• **Your goal**:
A single number is wanted: how many lines of the data include the string "Sheets".
+---+
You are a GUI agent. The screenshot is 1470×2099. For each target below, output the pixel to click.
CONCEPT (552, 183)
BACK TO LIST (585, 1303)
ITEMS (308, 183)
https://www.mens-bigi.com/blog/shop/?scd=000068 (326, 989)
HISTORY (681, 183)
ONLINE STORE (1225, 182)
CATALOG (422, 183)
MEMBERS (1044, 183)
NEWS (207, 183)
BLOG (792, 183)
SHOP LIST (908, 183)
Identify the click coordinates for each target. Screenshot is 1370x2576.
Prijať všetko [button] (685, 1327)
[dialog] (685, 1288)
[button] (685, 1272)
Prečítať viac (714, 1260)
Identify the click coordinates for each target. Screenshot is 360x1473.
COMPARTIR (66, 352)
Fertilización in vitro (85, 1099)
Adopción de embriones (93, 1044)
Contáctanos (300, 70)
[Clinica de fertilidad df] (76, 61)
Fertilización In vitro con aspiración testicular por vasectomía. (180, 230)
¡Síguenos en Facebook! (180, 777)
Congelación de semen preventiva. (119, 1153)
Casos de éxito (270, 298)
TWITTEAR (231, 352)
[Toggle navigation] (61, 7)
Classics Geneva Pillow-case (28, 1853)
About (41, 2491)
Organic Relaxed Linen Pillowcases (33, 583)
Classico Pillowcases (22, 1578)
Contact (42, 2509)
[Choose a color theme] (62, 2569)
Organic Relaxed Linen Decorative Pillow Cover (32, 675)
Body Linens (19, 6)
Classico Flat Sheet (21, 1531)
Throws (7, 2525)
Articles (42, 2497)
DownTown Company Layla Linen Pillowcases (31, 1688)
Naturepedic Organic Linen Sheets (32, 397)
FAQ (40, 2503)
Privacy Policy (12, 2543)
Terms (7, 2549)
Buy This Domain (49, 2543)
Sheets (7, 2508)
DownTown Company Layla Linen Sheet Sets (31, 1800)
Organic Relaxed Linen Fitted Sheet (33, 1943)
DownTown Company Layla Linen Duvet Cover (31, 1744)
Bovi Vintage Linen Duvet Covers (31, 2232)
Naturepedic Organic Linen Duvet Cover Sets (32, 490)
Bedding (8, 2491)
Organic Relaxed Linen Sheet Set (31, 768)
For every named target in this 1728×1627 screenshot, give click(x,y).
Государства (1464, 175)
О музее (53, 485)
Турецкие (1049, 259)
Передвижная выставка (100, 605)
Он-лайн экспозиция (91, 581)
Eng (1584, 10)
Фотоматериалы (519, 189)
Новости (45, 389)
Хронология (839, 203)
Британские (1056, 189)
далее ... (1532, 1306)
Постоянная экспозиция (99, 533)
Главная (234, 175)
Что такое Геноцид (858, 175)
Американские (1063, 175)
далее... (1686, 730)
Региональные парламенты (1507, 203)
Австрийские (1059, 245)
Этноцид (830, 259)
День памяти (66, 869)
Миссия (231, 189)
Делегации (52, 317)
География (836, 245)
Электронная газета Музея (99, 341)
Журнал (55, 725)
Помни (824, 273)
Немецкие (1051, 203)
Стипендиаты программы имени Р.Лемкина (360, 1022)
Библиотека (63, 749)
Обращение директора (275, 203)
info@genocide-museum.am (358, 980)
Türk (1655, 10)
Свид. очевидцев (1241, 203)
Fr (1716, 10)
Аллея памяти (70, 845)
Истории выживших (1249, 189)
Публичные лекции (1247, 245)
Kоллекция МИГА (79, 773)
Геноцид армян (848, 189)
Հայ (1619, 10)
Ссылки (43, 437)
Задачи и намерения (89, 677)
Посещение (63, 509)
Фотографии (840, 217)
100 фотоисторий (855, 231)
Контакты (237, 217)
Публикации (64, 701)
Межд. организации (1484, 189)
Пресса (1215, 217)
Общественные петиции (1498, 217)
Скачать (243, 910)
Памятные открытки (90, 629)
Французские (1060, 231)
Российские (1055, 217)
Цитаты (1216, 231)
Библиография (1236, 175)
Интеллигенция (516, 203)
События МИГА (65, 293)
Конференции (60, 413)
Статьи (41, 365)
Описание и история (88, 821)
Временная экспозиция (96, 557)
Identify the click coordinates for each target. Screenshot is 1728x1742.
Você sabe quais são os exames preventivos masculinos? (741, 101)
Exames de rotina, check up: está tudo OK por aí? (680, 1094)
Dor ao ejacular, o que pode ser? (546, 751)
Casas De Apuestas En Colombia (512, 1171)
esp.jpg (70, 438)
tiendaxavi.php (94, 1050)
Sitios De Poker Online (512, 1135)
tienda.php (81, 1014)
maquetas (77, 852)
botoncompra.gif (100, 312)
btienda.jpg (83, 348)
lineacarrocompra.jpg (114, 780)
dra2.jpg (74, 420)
+---+
• **Written answer**:
2